Iron ore price closes in on eight-year high, boosting Australian producers

The iron ore price has continued its meteoric rise of late, surging by 5.8% during Monday trading to US$145 per tonne – its highest recorded level since March 2013.

The upward price movement has been driven by two factors; supply side issues out of Brazil following the release of reduced output forecasts by key iron ore producer Vale SA, and strong demand emerging from China.

Iron ore port stocks in China – the world’s biggest buyer of the commodity, at roughly 70% of demand – have contracted for three consecutive weeks to December 4, in an indication of growing deficit conditions in China.

And on the supply side, prices have been buoyed by Vale’s forecast announcement last week.
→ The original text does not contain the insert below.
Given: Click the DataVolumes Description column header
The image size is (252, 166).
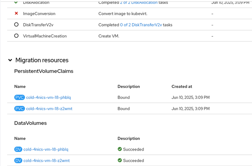Looking at the screenshot, I should tap(128, 139).
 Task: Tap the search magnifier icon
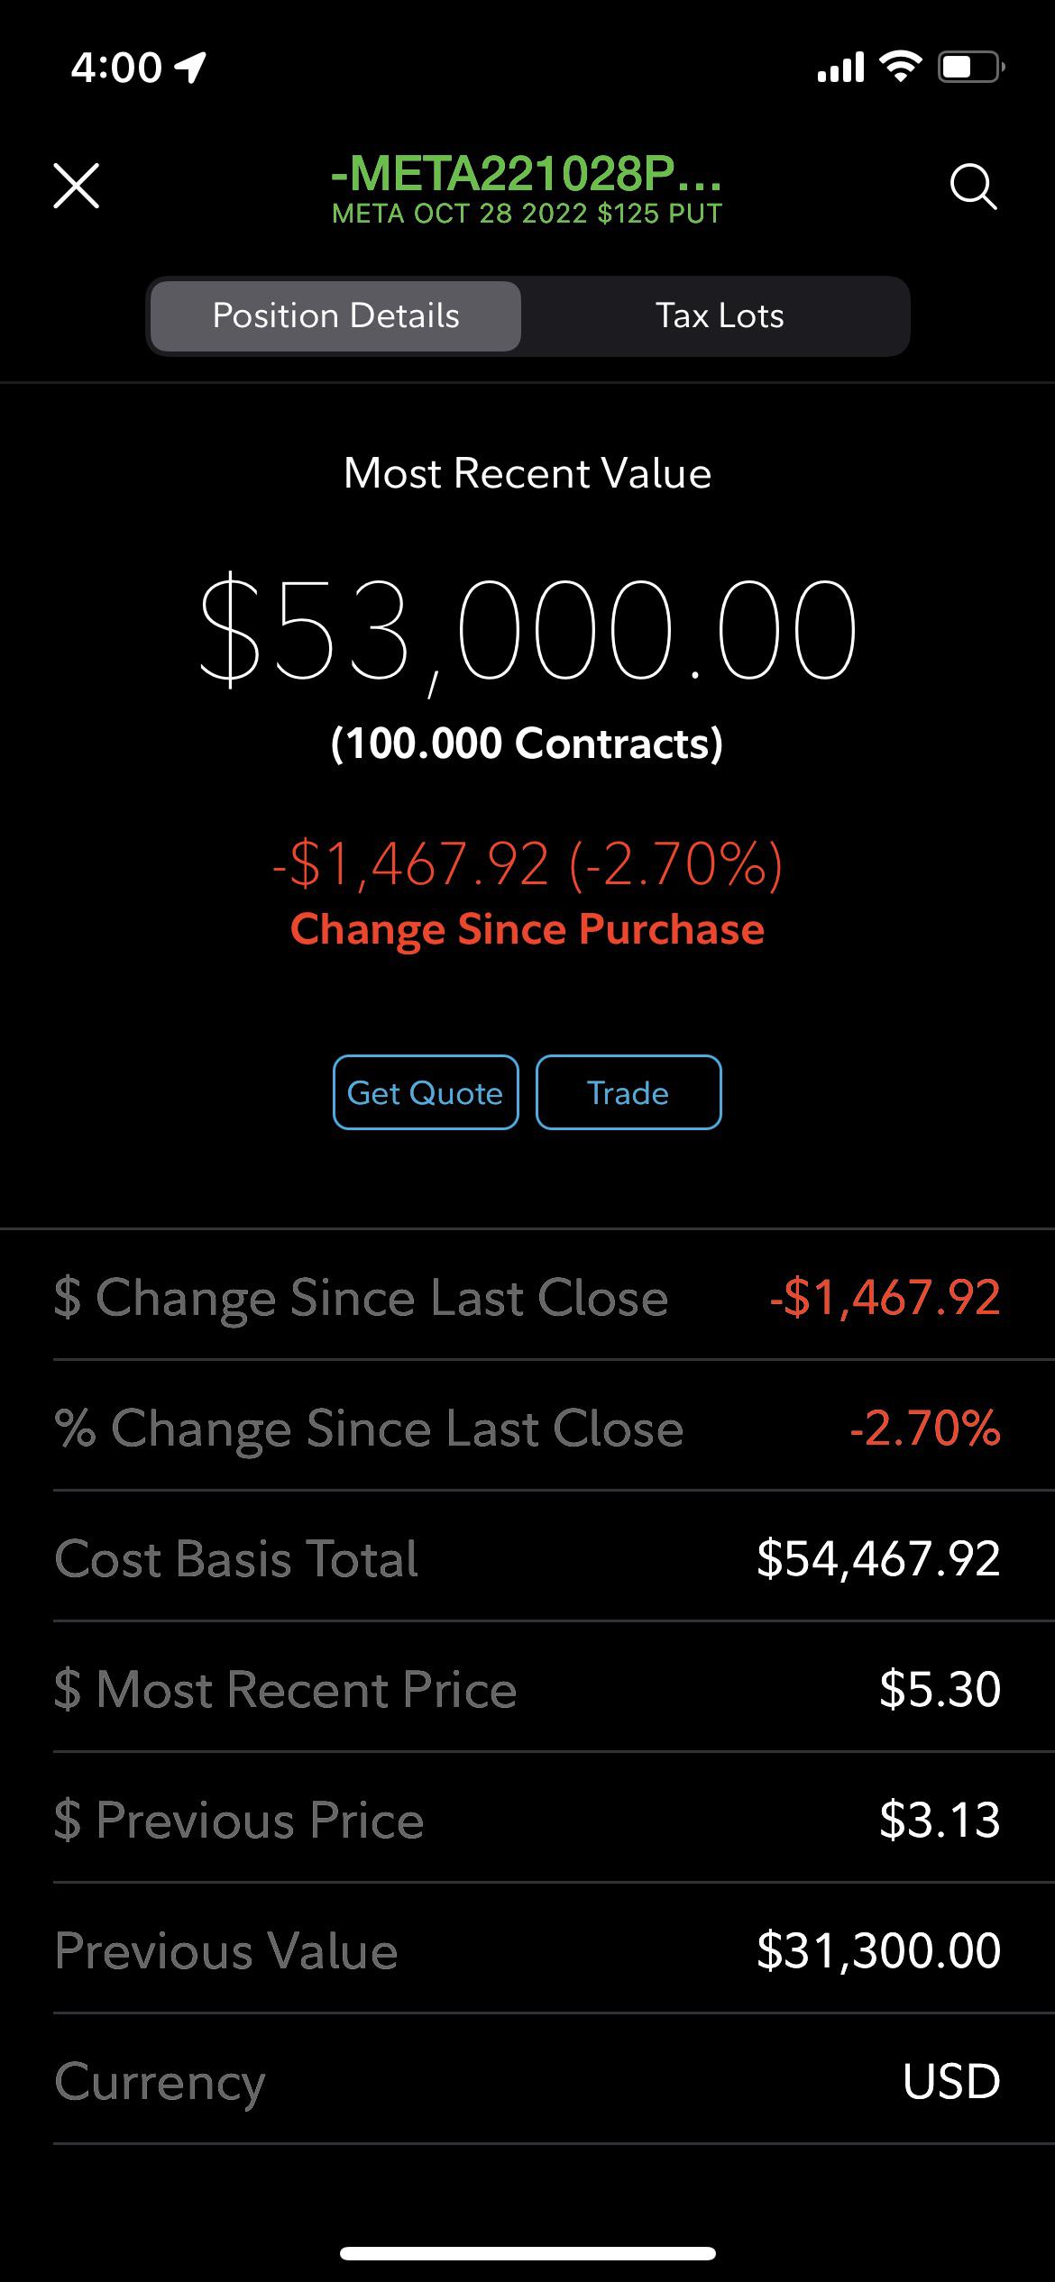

The Brazilian mining giant expects to miss a previously lowered 2020 target of at least 310 million tonnes of iron ore.

The perfect storm of rising Chinese demand expectations and lower supply from a key global supplier have boosted Australia’s three largest iron ore producers – BHP, Rio Tinto and Fortescue Metals Group (FMG).

Mining magnate Andrew Forrest’s Fortescue made the biggest gains during Monday trading, rising by 3.8%. FMG has seen its stock rise by an incredible 90% this year, while the iron ore price has increased by 56% to be the best performing commodity of 2020.